2.2 Gradient Symmetry Quantification

Inspired by [1], we propose a gradient symmetry measurement based on the derivatives of Gaussian function and Hankel transform. Combing the Hessian and the directional derivatives along the gradient of the image, define the gradient antisymmetry measurement as below,

$$\begin{aligned} I_{ww}(\textit{\textbf{x}};r)=\tfrac{1}{r(I_x^2+I_y^2+I_z^2)}\sum \nolimits _{i \in \{x,y,z\}}(I_xI_{ix}+I_yI_{iy}+I_zI_{iz})I_i. \end{aligned}$$

(4)

The second-order derivative in Eq. 4 can be obtained directly in OOF,

$$\begin{aligned} \mathscr {F}\{I_{ij}\}= \mathscr {F}\{\psi _{r,i,j} *I(x)\}=\varPsi _{r, i, j}(\textit{\textbf{u}})\cdot \mathscr {F}\{I\} \quad (i,j \in \{x,y,z\}), \end{aligned}$$

(5)

$$\begin{aligned} \varPsi _{r, i, j}(\textit{\textbf{u}})=4\pi ru_iu_je^{-2(\pi \Vert \textit{\textbf{u}}\Vert \sigma )^2}\tfrac{1}{\Vert \textit{\textbf{u}}\Vert }(\cos (2\pi \Vert \textit{\textbf{u}}\Vert r)-\tfrac{\sin (2\pi \Vert \textit{\textbf{u}}\Vert r)}{2\pi \Vert \textit{\textbf{u}}\Vert r}). \end{aligned}$$

(6)

And the first-order statistic parts can be acquired in a similar manner,

$$\begin{aligned} \mathscr {F}\{I_{i}\} = \mathscr {F}\{\varGamma _{r,i} *I(x)\}=\mathcal {F}\{b_r\}\cdot \mathcal {F}\{g_{i,\sigma }\}\cdot \mathcal {F}\{I\} \quad (i \in \{x,y,z\}), \end{aligned}$$

(7)

$$\begin{aligned} \begin{aligned} \mathscr {F}\{\varGamma _{r,i}(\textit{\textbf{u}})\}&=(-\tfrac{r}{\pi \Vert \textit{\textbf{u}}\Vert }(\cos (2\pi \Vert \textit{\textbf{u}}\Vert r)-\tfrac{\sin (2\pi \Vert \textit{\textbf{u}}\Vert r)}{2\pi \Vert \textit{\textbf{u}}\Vert r}))(-\mathbf {j}2\pi u_ie^{-2(\pi \Vert \textit{\textbf{u}}\Vert \sigma )^2}), \end{aligned} \end{aligned}$$

(8)

where \(\mathbf {j}\) is the imaginary unit in Eq. 8. Finally, the gradient symmetry quantification for spherical harmonics analysis is defined as,

$$\begin{aligned} \mathcal {M}(\textit{\textbf{x}}) =\max (0, \max _{r\in R}(\varLambda _{23}(\textit{\textbf{x}};r))-\gamma \max _{r\in R}(I_{ww}(\textit{\textbf{x}};r))), \quad \gamma \in [0,1], \end{aligned}$$

(9)

where \(\gamma \) is the metric parameter and it was set to 0.5 in our experiments.
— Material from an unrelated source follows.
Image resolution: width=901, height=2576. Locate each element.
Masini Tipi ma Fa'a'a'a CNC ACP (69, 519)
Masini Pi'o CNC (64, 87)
Figure 1 provides an illustration of \(\varLambda _{23}\), \(I_{ww}\) and \(\mathcal {M}(\textit{\textbf{x}})\). It is clear that \(\varLambda _{23} \gg I_{ww}\) inside the curvilinear structure and \(\varLambda _{23} \ll I_{ww}\) at the object boundary. The second row exhibits the response maps of the same image disturbed by a high-level random noise generated by the operator \(\varLambda _{23}\) and \(\mathcal {M}(\textit{\textbf{x}})\) respectively. It is obvious that combining with the gradient antisymmetric measurement, the new curvilinear descriptor can delineate the vascular structures better under noisy environment.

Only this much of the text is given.